(Stored data entries)
»»

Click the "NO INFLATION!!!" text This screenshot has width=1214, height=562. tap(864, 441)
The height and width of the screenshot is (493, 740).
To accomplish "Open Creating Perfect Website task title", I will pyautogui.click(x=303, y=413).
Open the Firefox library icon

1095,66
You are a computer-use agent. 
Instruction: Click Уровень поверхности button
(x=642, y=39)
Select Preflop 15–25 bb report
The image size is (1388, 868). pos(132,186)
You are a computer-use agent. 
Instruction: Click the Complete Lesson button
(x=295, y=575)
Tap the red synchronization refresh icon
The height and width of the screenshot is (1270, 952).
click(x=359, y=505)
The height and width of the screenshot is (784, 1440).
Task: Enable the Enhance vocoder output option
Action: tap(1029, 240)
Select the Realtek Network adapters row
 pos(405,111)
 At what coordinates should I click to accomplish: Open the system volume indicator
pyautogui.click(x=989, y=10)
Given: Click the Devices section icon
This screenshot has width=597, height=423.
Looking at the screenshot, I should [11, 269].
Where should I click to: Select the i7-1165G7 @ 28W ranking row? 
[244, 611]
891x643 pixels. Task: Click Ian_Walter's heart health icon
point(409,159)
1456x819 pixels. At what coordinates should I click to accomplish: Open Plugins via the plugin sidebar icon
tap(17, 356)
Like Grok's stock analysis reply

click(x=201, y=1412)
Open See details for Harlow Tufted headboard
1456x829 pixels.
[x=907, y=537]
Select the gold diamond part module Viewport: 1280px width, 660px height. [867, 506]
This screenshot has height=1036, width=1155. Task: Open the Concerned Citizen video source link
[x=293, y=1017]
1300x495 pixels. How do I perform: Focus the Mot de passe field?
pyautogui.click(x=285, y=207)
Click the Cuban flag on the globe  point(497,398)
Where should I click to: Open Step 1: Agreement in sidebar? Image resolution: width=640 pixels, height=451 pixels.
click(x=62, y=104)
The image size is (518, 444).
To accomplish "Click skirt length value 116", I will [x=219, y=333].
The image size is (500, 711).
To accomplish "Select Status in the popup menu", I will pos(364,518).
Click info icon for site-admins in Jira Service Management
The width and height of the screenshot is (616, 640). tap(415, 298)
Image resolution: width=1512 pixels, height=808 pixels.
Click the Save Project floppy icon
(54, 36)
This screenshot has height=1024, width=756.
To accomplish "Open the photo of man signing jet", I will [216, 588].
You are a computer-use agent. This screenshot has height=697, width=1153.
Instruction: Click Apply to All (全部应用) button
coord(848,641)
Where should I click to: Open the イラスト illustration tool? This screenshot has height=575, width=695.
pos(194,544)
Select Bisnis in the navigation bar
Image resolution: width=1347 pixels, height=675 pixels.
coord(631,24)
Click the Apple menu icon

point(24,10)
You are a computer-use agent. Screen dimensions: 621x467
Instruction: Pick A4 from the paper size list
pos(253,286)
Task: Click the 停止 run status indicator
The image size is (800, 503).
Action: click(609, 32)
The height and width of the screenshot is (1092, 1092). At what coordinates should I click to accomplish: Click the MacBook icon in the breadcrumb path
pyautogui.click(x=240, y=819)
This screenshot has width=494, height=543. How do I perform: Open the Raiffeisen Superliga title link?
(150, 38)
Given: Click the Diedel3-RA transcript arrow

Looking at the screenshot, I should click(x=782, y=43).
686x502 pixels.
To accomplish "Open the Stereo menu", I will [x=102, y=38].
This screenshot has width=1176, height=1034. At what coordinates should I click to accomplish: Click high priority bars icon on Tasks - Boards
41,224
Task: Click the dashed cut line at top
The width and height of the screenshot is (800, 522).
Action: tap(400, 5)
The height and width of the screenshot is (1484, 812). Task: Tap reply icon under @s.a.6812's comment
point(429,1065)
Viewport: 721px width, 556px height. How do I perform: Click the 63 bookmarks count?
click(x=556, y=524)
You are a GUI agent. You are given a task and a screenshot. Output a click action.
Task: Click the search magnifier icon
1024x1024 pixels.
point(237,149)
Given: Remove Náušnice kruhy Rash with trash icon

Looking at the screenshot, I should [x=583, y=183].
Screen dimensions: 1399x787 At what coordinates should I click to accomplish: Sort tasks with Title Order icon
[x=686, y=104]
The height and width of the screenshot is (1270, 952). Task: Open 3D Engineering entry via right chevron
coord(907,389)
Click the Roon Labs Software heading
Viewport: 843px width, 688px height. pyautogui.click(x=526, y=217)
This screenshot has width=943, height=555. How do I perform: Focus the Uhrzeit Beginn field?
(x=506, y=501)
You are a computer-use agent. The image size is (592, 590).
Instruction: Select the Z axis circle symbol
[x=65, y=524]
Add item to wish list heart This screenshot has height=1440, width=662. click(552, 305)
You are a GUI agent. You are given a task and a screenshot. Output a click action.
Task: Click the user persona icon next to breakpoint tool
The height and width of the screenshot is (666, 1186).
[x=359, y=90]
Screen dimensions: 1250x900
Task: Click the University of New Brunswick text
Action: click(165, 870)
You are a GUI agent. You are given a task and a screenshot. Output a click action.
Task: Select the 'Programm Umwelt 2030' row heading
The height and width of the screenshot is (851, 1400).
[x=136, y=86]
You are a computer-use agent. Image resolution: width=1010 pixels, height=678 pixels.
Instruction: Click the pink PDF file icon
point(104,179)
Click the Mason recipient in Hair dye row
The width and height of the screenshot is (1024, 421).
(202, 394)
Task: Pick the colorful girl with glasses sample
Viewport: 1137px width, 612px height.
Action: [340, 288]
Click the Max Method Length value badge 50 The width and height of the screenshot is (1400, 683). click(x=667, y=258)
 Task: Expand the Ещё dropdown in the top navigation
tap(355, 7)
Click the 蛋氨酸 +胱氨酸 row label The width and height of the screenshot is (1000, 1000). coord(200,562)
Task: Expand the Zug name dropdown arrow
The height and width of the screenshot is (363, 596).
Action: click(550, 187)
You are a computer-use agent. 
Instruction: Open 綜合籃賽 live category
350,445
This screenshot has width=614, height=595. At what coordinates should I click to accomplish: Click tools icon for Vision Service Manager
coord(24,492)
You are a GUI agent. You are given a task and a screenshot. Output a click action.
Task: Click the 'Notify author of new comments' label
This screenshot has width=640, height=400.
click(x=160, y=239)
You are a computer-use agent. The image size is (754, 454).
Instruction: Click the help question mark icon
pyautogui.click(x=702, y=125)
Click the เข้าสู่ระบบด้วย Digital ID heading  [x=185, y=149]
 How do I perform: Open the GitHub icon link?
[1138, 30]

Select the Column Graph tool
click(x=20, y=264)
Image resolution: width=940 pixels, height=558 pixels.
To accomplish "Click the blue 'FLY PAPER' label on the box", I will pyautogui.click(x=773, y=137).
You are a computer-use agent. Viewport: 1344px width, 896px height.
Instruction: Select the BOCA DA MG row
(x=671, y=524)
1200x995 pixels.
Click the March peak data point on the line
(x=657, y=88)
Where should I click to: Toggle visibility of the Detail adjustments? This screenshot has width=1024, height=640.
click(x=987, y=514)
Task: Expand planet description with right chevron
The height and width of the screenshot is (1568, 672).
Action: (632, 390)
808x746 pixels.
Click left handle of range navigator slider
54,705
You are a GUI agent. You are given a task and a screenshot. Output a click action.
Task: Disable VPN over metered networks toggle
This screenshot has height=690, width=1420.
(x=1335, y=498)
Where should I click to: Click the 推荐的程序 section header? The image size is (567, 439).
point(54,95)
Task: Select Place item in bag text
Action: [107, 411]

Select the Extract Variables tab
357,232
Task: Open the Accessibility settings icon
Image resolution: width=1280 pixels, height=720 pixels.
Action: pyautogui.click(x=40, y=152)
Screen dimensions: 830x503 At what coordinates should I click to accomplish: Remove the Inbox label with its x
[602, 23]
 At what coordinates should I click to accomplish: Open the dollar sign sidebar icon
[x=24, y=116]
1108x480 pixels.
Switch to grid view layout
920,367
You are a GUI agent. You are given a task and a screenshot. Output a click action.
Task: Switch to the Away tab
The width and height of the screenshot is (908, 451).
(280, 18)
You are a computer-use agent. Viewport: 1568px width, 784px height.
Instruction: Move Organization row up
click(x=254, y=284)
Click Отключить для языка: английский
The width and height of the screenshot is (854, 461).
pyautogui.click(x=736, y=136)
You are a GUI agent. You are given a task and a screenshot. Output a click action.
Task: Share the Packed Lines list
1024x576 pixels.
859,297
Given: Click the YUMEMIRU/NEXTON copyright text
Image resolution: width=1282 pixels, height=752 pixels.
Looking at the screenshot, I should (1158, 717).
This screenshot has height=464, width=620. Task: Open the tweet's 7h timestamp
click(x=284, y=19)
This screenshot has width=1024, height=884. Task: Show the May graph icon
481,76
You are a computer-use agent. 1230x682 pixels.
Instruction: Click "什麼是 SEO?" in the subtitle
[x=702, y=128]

««

=== Exercise directions ===
Write out, word for word, the lines from the one containing "Task: Share the Packed Lines list" through the end of the records, with no other lines.

=== Response to this exercise ===
Task: Share the Packed Lines list
1024x576 pixels.
859,297
Given: Click the YUMEMIRU/NEXTON copyright text
Image resolution: width=1282 pixels, height=752 pixels.
Looking at the screenshot, I should (1158, 717).
This screenshot has height=464, width=620. Task: Open the tweet's 7h timestamp
click(x=284, y=19)
This screenshot has width=1024, height=884. Task: Show the May graph icon
481,76
You are a computer-use agent. 1230x682 pixels.
Instruction: Click "什麼是 SEO?" in the subtitle
[x=702, y=128]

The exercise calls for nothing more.